The Farm Workforce Modernization Act would offer a path to legal status for workers already in the U.S., make the H-2A program more flexible and affordable and mandate E-Verify for all farm employment.
The measure faces an uphill battle as Congress is dealing with impeachment hearings and time is running short on the current session. If passed, it would be the first sizable reform to immigration laws since 1986, said Rep. Dan Newhouse, a Washington Republican and one of the bill’s primary sponsors.
However, the bill was drafted with bipartisan support from the get-go, when lawmakers, labor unions and ag employer groups first got to work in March, said Newhouse in a phone-in news conference Wednesday afternoon. “Having literally both sides of the issue at the table, we were able to work out a lot of areas where we were in conflict,” he said.
The bill is sponsored by 24 Democrats and 20 Republicans. U.S. Rep. Zoe Lofgren, a California Democrat, spearheaded the effort.

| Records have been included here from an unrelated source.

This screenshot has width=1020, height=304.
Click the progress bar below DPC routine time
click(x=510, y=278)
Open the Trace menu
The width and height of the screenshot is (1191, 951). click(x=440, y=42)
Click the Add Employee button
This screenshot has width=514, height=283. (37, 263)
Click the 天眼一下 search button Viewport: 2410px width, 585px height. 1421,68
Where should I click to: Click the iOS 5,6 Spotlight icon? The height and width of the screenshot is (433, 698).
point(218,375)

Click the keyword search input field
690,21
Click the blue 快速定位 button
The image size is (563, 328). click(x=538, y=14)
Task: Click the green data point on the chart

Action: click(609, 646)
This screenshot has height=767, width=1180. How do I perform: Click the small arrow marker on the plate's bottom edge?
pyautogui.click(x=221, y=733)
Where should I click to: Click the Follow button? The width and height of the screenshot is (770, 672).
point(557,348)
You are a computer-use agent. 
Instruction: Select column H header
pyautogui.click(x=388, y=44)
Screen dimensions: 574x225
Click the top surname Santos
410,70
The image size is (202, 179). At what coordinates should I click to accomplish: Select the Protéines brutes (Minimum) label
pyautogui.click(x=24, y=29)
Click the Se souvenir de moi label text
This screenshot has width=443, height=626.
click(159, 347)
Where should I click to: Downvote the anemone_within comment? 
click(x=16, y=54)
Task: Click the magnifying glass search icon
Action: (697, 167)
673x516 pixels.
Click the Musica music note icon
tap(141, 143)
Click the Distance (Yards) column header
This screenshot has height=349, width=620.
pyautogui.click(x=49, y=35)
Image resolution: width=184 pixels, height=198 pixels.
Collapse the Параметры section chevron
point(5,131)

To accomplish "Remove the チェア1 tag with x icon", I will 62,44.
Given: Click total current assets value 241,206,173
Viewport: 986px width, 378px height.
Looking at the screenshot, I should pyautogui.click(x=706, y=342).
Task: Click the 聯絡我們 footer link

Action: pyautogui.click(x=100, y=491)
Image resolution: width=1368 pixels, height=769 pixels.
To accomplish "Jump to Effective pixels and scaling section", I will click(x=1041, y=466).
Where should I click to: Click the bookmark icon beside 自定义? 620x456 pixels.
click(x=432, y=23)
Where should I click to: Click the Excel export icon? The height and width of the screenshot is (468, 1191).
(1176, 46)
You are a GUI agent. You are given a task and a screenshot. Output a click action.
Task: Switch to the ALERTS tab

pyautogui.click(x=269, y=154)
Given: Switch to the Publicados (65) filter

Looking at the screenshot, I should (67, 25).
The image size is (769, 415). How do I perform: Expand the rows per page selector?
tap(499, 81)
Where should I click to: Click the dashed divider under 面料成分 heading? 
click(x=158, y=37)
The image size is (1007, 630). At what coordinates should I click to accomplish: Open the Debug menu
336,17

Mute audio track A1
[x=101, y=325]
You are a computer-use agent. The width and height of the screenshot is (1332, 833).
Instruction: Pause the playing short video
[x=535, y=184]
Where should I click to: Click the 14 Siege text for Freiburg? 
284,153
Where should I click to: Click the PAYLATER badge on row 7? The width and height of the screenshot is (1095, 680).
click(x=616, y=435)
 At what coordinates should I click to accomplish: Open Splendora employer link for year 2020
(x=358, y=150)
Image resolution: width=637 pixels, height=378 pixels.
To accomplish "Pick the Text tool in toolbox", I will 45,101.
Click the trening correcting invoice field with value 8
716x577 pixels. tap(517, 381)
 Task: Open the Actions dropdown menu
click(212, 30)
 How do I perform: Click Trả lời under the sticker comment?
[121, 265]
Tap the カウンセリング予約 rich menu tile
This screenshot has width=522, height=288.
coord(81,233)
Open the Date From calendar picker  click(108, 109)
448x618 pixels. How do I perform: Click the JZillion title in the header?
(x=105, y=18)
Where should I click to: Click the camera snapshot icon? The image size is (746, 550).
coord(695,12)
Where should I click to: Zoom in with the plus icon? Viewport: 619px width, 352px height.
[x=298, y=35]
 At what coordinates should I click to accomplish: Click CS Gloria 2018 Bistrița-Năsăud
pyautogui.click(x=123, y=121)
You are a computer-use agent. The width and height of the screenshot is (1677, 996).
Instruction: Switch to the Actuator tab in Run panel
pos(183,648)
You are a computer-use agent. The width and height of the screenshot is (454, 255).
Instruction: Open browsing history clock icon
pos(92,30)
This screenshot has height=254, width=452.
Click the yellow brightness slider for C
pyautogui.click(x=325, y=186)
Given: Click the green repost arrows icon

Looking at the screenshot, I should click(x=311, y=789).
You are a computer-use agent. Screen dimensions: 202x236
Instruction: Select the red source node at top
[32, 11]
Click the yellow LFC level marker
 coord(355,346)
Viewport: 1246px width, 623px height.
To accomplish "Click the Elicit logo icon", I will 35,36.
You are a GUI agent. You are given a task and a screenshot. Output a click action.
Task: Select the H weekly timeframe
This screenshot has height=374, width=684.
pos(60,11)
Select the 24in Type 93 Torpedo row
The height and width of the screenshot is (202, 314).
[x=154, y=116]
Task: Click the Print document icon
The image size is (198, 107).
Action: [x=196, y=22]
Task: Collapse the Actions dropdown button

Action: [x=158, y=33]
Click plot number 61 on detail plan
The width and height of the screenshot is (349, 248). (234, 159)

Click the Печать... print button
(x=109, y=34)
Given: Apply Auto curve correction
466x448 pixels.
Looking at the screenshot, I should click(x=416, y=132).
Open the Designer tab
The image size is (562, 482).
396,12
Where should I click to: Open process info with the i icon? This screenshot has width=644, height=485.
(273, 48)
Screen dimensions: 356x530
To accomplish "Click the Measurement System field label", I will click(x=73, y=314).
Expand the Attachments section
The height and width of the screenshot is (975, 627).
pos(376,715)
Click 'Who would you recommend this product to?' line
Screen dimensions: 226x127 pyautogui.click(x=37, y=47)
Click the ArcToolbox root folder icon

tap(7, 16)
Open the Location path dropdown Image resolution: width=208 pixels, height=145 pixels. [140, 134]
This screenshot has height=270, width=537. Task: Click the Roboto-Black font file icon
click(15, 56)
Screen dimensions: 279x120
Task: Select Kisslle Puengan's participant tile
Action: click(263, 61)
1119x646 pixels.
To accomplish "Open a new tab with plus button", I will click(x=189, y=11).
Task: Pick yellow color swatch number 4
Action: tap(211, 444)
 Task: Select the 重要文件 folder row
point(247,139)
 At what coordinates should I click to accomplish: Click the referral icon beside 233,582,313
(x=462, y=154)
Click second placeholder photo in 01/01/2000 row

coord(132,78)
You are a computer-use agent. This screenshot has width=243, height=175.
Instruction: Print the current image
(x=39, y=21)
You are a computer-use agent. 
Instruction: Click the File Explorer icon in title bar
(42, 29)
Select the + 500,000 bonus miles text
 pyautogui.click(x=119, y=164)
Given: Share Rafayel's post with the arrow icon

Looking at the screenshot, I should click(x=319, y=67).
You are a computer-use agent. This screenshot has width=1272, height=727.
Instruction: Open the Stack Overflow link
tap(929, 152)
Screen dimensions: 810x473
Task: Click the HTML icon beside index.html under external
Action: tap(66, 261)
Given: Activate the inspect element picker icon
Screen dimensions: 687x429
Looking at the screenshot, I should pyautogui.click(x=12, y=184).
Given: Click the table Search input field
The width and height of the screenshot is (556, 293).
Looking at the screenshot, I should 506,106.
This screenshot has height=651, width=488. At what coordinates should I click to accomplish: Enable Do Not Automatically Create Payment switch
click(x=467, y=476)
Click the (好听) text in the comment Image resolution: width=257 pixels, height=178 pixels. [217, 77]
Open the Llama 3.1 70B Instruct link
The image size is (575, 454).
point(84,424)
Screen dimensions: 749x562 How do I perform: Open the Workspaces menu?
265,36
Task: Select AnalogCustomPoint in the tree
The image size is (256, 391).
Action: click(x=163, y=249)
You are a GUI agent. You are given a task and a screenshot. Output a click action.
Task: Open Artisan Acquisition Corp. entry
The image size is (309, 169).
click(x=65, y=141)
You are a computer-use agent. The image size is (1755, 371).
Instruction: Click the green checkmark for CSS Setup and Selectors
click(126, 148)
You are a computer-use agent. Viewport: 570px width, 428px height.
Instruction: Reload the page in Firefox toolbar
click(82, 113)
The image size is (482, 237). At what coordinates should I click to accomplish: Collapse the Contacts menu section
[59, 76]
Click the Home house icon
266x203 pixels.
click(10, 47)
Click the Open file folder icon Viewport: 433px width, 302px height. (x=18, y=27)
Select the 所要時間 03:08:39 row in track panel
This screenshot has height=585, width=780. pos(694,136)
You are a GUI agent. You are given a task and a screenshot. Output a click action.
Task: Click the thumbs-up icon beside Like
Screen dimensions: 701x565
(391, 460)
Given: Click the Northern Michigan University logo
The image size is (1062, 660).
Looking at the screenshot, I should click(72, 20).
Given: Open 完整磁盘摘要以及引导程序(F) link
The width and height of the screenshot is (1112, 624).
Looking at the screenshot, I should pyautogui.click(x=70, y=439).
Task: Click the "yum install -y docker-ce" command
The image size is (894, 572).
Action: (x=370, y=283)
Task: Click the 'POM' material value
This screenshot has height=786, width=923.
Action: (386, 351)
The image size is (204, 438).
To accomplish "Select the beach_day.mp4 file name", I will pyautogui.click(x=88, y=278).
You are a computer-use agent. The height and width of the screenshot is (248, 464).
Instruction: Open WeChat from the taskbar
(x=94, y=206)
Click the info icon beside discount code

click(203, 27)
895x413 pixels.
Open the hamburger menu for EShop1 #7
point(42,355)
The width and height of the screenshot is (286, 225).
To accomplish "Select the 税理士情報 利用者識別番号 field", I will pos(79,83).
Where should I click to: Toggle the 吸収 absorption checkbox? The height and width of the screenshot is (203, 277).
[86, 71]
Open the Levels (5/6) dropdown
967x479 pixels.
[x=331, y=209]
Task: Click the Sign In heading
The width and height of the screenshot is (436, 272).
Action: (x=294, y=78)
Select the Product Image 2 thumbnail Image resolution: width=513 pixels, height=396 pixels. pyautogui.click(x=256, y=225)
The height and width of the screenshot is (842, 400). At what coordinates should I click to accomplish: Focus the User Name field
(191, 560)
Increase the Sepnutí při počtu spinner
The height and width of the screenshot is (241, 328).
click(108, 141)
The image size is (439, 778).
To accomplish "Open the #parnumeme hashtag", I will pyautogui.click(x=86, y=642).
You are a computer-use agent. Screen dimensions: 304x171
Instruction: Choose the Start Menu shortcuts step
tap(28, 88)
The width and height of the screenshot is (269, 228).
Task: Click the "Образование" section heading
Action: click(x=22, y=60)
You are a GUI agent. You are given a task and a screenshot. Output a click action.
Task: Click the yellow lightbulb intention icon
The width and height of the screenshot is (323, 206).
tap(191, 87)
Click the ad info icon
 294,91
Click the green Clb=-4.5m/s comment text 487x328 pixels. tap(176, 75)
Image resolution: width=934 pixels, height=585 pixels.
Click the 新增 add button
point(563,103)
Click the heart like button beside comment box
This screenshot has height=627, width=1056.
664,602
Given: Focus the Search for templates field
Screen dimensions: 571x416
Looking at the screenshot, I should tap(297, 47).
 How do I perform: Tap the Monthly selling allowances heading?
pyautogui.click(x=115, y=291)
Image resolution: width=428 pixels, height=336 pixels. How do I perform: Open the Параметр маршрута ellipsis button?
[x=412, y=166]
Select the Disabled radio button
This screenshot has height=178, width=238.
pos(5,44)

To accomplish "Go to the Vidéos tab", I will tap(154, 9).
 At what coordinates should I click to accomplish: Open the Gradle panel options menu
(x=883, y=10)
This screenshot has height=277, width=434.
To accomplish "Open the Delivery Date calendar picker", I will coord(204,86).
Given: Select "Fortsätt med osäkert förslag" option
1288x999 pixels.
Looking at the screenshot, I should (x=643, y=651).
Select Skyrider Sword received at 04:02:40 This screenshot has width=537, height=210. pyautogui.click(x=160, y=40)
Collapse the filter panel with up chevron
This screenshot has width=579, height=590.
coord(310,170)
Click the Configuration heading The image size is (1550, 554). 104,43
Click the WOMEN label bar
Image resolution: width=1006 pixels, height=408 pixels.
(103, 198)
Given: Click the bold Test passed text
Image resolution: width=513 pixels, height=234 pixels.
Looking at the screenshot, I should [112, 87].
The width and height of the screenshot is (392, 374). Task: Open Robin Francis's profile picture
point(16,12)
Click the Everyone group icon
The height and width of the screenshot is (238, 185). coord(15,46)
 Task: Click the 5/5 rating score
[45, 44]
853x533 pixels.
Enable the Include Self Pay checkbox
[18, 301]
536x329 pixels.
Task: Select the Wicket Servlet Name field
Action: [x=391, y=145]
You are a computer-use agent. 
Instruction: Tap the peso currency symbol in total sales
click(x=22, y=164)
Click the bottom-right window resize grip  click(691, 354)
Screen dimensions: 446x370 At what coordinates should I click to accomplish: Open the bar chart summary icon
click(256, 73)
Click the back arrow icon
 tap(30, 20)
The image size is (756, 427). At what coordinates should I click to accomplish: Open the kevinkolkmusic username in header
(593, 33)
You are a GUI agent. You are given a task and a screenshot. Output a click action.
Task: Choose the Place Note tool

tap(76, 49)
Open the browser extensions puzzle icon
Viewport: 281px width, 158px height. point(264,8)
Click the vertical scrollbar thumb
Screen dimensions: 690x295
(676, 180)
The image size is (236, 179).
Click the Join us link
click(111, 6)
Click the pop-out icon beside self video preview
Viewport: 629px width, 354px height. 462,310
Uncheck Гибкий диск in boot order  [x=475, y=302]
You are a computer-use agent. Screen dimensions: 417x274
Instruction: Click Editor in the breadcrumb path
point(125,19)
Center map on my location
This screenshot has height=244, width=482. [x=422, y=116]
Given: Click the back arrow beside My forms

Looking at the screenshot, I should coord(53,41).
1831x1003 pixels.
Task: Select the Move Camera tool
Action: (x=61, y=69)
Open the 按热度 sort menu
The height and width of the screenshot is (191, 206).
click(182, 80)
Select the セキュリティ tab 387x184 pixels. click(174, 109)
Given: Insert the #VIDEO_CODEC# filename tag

Agricultural industry organizations, such as the U.S. Apple Association, the Northwest Horticultural Council and Western Growers, as well as the United Farm Workers, an agricultural labor union, have voiced support for the bill.
The bill would:
—Establish documentation paths for workers already in the U.S. who continue to work in agriculture.
—Mandate E-Verify for all farm employment, with a structured phase-in.
—Reform the H-2A program to make it more flexible and affordable, including setting a cap on increases to the Adverse Effect Wage Rate, or AEWR, the federally mandated wage floors for H-2A workers that are intended to prevent the program from depressing pay for domestic workers.
Among those H-2A changes would be establishing a single online filing portal, allowing staggered arrivals, dropping the printed newspaper job posting requirement, reducing housing costs, expanding provisions to year-round labor needs and making several modifications to the AEWR. Those include setting different AEWRs for different occupations, capping year-to-year fluctuations and eliminating midseason adjustments.
“It’s a well-rounded, balanced approach to solving our ag workforce issues here in the United States,” Newhouse said.
The bill comes on the heels of some of the U.S. Department of Labor’s own administrative changes and proposed rule changes to the H-2A program, which take aim at many of the same issues. Some have been approved, but most are still under consideration.